The utility model relates to an energy utilizes the field in grades, specifically is a benefit STREAMING organic rankine cycle system and doublestage expander, including organic rankine cycle unit, organic rankine cycle unit includes evaporator group, doublestage expander, condenser and the working medium pump that connects gradually, and the evaporator group includes main evaporimeter and auxiliary evaporator, and main evaporimeter absorbs the heat source heat and provides main high-pressure working medium, and auxiliary heat exchanger is used for carrying out the flow to the second stage expander and supplyes; the dual stage expander includes: the expansion chamber comprises a shell, wherein two or more expansion chambers are arranged in the shell, and an air inlet and an air outlet are formed in the shell; the shell is provided with an intermediate pipeline communicated with each expansion chamber, and the working medium is guided into the expansion chamber at the tail end by the intermediate pipeline from the expansion chamber at the head end of the intermediate pipeline; and a rotor assembly mounted within the expansion chamber. The utility model has the advantages that: the whole structure is compact, and the equipment construction cost is low; the thermal efficiency is improved, and the reliability is improved.

Description

Complementary flow type organic Rankine cycle system and two-stage expansion machine
Technical Field
The utility model relates to an energy utilizes the field in grades, specifically is a benefit STREAMING organic rankine cycle system and doublestage expander.
Background
The step-by-step utilization of energy is more and more emphasized in industrial productivity, and the development of low-grade heat source utilization technology and business is greatly improved. Organic Rankine Cycle (ORC) systems are the most important technical means for low-grade heat source utilization. An Organic Rankine Cycle (ORC) is a Rankine Cycle taking low-boiling point Organic matters as working media and mainly comprises four major sleeves, namely a waste heat boiler (or a heat exchanger), a turbine (also called a turbine), a condenser and a working medium pump; the basic working principle is that ORC organic working medium exchanges heat with a heat source, then steam of the organic working medium is generated in an evaporator, the steam pushes an expansion machine to do work and drives a generator to generate electricity or output power, the expanded steam is cooled to be liquid in a condenser and then is pumped into the evaporator by a circulating working medium pump, and therefore a cycle is completed.

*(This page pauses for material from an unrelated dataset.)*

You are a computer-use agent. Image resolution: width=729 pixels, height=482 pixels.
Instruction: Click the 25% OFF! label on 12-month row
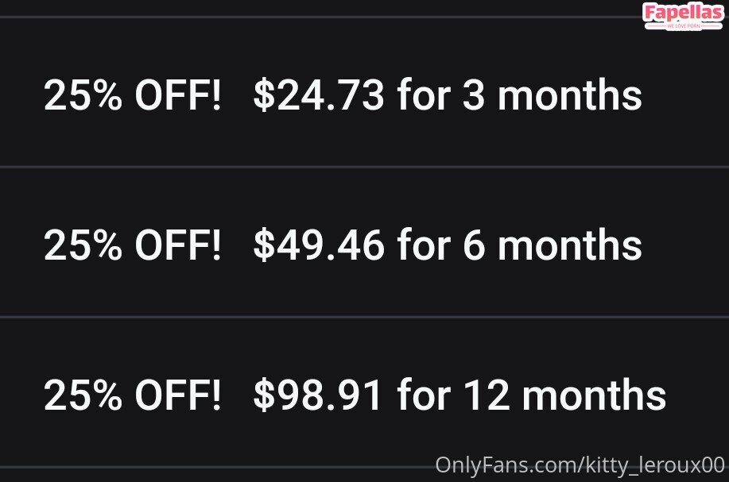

Due to the use of the low-boiling-point organic working medium, the power system has lower requirements on the conditions of temperature, pressure and the like of a heat source, and is suitable for recycling industrial low-grade waste heat.
The low-grade heat source is utilized, so that the thermal efficiency is low, and one ORC application is the recycling of waste steam or hot water at the temperature of below 150 ℃, the working medium is heated to a 90 ℃ saturated state, and then the working medium enters a turbine to be expanded to a 40-45 ℃ saturated state. The lowest available heat source is about 90 ℃. The enthalpy below 90 ℃ cannot be utilized, so the thermal efficiency of the common ORC system is only 8-10%. The other ORC system uses dual pressure technology to improve thermal efficiency, but the system is too complex and the investment cost is too high.
SUMMERY OF THE UTILITY MODEL
An object of the utility model is to provide a benefit STREAMING organic rankine cycle system and doublestage expander to solve the problem that proposes among the above-mentioned background art.
In order to achieve the above object, the utility model provides a following technical scheme:
the flow supplementing type organic Rankine cycle system comprises an organic Rankine cycle unit, wherein the organic Rankine cycle unit comprises an evaporator group, a two-stage expander, a condenser and a working medium pump which are sequentially connected, the evaporator group comprises a main evaporator and an auxiliary evaporator, the main evaporator absorbs heat of a heat source to provide a main high-pressure working medium, and the auxiliary heat exchanger further absorbs the heat of the heat source and is used for supplementing the flow of the second-stage expander and increasing the working capacity of the second-stage expander.
As a further aspect of the present invention: the main evaporator and the auxiliary evaporator are connected in series, and the heat source sequentially passes through the main evaporator and the auxiliary evaporator which are connected in series to provide heat energy for the main evaporator and the auxiliary evaporator.
As a further aspect of the present invention: the condenser is connected with a cooling loop, and the organic Rankine cycle unit and the cooling loop exchange heat in the condenser.
As a further aspect of the present invention: and a valve assembly is arranged between the evaporator group and the working medium pump, and the work of the evaporator group is adjusted through the valve assembly.
As a further aspect of the present invention: the dual stage expander includes: the device comprises a shell, a gas inlet, a gas outlet, a gas inlet and a gas outlet, wherein two or more expansion chambers are arranged in the shell, and the shell is provided with the gas inlet and the gas outlet and is respectively used for introducing working media into the expansion chambers and discharging the working media in the expansion chambers to the outside; the shell is provided with an intermediate pipeline communicated with each expansion chamber, and the working medium is guided into the expansion chamber at the tail end by the intermediate pipeline from the expansion chamber at the head end of the intermediate pipeline; and the rotor assembly is arranged in the expansion chamber and is driven to rotate by the expansion force of the working medium introduced into the expansion chamber.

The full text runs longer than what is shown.